Once we’ve got that pulmonary function tests done, we can go even further if there is a borderline result. So if we say, “You know what, this is sort of in a gray zone, we’re not sure exactly what that impact is going to be for removing your lung cancer,” we can also do what’s called a quantitative perfusion scan, which looks at both of the lungs and tells us which lung is working harder than the other, and which proportion of each lung is working harder. The upper, the lower, the right, the left.
And it gives us an even more specific way to say, “Okay, well, if we’re removing the right upper lobe, that’s really only about 10% of your lung function.” So even though anatomically, it may be 20 to 25% of what we see on the scan, if it’s only indicative of 10% of the function, it may be less of an impact, which may make that patient more or less amenable to surgery based on those numbers. So that’s all very important. Your surgeon may also recommend that you see a cardiologist prior to surgery to make sure that you can withstand the surgical procedure from a cardiac standpoint. Also primary care has a real role here. If there are a bunch of other medical problems that the patient has, you may need to consider all of those things as well.

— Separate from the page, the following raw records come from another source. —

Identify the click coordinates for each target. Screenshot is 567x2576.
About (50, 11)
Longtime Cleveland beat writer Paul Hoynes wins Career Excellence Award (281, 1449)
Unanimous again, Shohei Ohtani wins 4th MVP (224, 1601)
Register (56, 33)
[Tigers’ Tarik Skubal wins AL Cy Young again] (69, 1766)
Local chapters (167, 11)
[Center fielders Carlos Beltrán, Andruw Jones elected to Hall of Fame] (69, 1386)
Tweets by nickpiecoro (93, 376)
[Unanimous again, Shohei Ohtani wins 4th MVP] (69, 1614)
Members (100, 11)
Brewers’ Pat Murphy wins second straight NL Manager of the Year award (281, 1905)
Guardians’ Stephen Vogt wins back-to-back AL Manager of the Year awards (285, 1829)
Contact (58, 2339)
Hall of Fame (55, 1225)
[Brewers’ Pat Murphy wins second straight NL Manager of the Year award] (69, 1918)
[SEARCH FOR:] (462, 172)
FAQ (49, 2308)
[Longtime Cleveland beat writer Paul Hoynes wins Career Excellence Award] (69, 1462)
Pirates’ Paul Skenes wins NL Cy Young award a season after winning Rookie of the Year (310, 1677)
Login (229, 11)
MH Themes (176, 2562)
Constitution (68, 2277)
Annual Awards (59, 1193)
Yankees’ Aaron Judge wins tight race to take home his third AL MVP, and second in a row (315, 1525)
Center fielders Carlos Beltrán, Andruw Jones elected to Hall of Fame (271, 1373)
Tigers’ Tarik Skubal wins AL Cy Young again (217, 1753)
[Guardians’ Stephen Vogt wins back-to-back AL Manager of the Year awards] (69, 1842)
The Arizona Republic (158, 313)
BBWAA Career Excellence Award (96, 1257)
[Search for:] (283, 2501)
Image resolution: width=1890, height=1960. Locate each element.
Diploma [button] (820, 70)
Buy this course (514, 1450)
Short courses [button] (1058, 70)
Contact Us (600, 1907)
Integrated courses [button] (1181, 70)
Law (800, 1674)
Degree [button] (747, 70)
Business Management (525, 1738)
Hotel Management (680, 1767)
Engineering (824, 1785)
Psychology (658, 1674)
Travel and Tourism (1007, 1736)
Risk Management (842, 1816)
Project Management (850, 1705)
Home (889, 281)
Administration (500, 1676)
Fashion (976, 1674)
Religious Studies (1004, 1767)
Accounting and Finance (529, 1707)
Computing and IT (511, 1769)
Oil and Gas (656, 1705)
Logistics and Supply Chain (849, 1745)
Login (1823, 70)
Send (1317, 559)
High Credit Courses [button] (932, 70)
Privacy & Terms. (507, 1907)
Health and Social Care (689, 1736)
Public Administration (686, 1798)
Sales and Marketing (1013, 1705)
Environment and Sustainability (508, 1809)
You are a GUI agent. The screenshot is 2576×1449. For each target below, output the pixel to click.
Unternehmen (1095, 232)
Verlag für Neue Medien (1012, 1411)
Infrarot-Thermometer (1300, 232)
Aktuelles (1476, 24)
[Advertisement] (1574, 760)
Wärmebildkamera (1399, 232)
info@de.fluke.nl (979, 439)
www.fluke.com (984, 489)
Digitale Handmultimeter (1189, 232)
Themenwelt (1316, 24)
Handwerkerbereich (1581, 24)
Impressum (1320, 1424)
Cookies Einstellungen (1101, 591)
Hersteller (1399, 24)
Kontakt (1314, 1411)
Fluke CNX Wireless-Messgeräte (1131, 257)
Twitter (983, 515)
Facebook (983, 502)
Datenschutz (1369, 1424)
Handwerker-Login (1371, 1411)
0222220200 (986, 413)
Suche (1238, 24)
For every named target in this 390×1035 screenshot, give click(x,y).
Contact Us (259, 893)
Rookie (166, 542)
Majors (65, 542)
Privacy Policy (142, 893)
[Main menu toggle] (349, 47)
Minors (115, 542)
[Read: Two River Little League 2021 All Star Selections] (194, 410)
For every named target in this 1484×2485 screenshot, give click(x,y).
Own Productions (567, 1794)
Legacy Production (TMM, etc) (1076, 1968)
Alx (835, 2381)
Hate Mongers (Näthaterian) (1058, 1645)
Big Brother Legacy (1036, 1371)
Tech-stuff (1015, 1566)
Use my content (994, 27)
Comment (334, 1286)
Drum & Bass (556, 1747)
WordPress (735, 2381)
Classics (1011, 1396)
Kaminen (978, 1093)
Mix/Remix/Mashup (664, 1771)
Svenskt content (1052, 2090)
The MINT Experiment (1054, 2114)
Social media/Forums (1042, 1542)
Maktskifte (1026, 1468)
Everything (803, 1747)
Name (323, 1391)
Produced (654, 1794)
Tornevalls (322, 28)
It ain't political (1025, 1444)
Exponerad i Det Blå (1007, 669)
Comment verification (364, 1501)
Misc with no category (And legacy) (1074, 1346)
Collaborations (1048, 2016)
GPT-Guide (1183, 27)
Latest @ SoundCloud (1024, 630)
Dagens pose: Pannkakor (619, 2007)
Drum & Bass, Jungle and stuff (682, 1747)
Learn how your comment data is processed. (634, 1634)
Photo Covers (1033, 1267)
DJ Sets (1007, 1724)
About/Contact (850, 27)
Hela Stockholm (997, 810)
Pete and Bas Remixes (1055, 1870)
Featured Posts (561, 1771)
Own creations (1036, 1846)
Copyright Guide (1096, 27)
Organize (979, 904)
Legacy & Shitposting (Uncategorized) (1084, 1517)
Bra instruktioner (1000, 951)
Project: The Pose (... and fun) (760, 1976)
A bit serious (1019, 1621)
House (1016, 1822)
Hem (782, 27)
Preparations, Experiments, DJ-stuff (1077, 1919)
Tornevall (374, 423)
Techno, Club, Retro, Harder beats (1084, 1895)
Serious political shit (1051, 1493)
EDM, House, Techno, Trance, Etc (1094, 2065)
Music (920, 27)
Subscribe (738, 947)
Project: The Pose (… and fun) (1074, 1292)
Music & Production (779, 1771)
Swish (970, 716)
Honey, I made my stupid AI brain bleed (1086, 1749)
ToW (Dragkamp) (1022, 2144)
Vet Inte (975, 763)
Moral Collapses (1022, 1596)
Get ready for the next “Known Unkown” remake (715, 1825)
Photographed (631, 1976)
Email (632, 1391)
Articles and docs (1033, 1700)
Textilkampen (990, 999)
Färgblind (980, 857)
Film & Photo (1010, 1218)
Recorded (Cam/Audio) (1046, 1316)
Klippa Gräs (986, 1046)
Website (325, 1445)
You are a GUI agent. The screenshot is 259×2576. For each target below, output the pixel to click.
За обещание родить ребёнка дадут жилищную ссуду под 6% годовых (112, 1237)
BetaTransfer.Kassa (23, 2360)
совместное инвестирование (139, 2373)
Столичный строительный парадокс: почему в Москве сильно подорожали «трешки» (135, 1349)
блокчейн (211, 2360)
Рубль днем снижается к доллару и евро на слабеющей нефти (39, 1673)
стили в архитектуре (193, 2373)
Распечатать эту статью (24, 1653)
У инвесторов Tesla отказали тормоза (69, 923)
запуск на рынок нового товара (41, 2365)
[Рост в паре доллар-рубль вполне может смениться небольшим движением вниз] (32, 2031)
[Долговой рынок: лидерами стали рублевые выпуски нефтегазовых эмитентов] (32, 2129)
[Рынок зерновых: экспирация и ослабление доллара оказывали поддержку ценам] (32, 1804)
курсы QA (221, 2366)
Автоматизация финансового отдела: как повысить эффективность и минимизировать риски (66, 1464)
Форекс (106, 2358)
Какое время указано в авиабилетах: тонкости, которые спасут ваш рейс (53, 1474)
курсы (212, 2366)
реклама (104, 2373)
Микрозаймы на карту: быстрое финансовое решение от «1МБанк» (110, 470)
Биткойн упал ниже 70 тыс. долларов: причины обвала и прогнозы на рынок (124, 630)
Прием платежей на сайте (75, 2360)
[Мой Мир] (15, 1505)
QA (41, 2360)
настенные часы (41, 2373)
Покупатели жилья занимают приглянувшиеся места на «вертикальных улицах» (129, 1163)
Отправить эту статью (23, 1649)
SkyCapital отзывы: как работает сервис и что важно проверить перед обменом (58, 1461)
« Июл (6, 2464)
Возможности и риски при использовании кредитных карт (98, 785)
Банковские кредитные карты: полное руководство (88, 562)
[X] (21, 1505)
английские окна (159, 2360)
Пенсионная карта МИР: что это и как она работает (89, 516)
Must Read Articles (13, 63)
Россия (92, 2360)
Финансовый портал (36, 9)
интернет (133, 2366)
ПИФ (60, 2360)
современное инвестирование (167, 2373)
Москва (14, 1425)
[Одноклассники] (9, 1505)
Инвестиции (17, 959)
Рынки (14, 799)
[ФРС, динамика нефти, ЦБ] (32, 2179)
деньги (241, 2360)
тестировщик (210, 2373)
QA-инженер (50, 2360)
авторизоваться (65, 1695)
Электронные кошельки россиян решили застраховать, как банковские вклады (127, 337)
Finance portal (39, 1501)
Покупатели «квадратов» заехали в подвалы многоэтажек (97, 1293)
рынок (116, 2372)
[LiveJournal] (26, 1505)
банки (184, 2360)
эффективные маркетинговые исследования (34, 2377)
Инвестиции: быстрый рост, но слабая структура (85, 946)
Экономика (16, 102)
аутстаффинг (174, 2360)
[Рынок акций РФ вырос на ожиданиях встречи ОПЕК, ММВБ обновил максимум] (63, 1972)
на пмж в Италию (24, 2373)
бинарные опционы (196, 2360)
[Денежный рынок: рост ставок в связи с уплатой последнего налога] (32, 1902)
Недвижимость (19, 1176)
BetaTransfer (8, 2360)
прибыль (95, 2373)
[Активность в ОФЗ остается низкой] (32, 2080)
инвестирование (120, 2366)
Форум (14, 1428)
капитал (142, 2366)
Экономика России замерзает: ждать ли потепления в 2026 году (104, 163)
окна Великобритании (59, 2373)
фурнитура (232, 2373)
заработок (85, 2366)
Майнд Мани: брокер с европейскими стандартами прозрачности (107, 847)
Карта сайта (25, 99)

1. Once the staging and diagnosis indicates that surgery is recommended, the decision needs to be made for the specific patient.
2. Typically pulmonary function tests will be taken beforehand to see how the lungs will perform after surgery.
3. If there is a borderline result, aa quantitative perfusion scan is done, which tells which lung is working harder and which proportion of each lung is working harder.
4. Your surgeon may also recommend that you see a cardiologist before surgery to make sure that your heart can withstand the surgery.
5. Primary care also plays a role if other medical problems need to be considered.